Saved data entries:

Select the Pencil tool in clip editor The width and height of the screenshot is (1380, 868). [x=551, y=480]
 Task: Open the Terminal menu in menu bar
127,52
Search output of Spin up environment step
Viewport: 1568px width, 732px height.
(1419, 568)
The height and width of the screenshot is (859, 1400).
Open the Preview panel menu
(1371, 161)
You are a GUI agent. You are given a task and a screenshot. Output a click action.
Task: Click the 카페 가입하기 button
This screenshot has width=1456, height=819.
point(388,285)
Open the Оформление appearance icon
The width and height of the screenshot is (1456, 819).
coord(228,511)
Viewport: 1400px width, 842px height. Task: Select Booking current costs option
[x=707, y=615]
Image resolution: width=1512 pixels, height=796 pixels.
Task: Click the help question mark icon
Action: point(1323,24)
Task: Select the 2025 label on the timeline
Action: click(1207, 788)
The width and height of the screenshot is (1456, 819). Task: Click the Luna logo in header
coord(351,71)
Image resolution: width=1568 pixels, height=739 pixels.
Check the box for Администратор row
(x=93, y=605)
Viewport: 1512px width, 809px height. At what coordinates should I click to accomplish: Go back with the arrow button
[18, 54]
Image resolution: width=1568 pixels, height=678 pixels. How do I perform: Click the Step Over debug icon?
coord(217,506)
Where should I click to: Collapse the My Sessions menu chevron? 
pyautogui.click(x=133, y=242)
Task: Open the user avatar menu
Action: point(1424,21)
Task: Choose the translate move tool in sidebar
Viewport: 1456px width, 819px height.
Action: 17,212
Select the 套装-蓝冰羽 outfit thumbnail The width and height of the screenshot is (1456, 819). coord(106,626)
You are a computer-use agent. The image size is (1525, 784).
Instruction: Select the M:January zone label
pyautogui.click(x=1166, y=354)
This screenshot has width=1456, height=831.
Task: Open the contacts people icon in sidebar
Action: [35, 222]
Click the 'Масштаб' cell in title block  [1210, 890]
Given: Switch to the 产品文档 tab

THE TASK: Make an exact transcription of all the records.

RESPONSE AREA:
Select the Pencil tool in clip editor The width and height of the screenshot is (1380, 868). [x=551, y=480]
 Task: Open the Terminal menu in menu bar
127,52
Search output of Spin up environment step
Viewport: 1568px width, 732px height.
(1419, 568)
The height and width of the screenshot is (859, 1400).
Open the Preview panel menu
(1371, 161)
You are a GUI agent. You are given a task and a screenshot. Output a click action.
Task: Click the 카페 가입하기 button
This screenshot has width=1456, height=819.
point(388,285)
Open the Оформление appearance icon
The width and height of the screenshot is (1456, 819).
coord(228,511)
Viewport: 1400px width, 842px height. Task: Select Booking current costs option
[x=707, y=615]
Image resolution: width=1512 pixels, height=796 pixels.
Task: Click the help question mark icon
Action: point(1323,24)
Task: Select the 2025 label on the timeline
Action: click(1207, 788)
The width and height of the screenshot is (1456, 819). Task: Click the Luna logo in header
coord(351,71)
Image resolution: width=1568 pixels, height=739 pixels.
Check the box for Администратор row
(x=93, y=605)
Viewport: 1512px width, 809px height. At what coordinates should I click to accomplish: Go back with the arrow button
[18, 54]
Image resolution: width=1568 pixels, height=678 pixels. How do I perform: Click the Step Over debug icon?
coord(217,506)
Where should I click to: Collapse the My Sessions menu chevron? 
pyautogui.click(x=133, y=242)
Task: Open the user avatar menu
Action: point(1424,21)
Task: Choose the translate move tool in sidebar
Viewport: 1456px width, 819px height.
Action: 17,212
Select the 套装-蓝冰羽 outfit thumbnail The width and height of the screenshot is (1456, 819). coord(106,626)
You are a computer-use agent. The image size is (1525, 784).
Instruction: Select the M:January zone label
pyautogui.click(x=1166, y=354)
This screenshot has width=1456, height=831.
Task: Open the contacts people icon in sidebar
Action: [35, 222]
Click the 'Масштаб' cell in title block  [1210, 890]
Given: Switch to the 产品文档 tab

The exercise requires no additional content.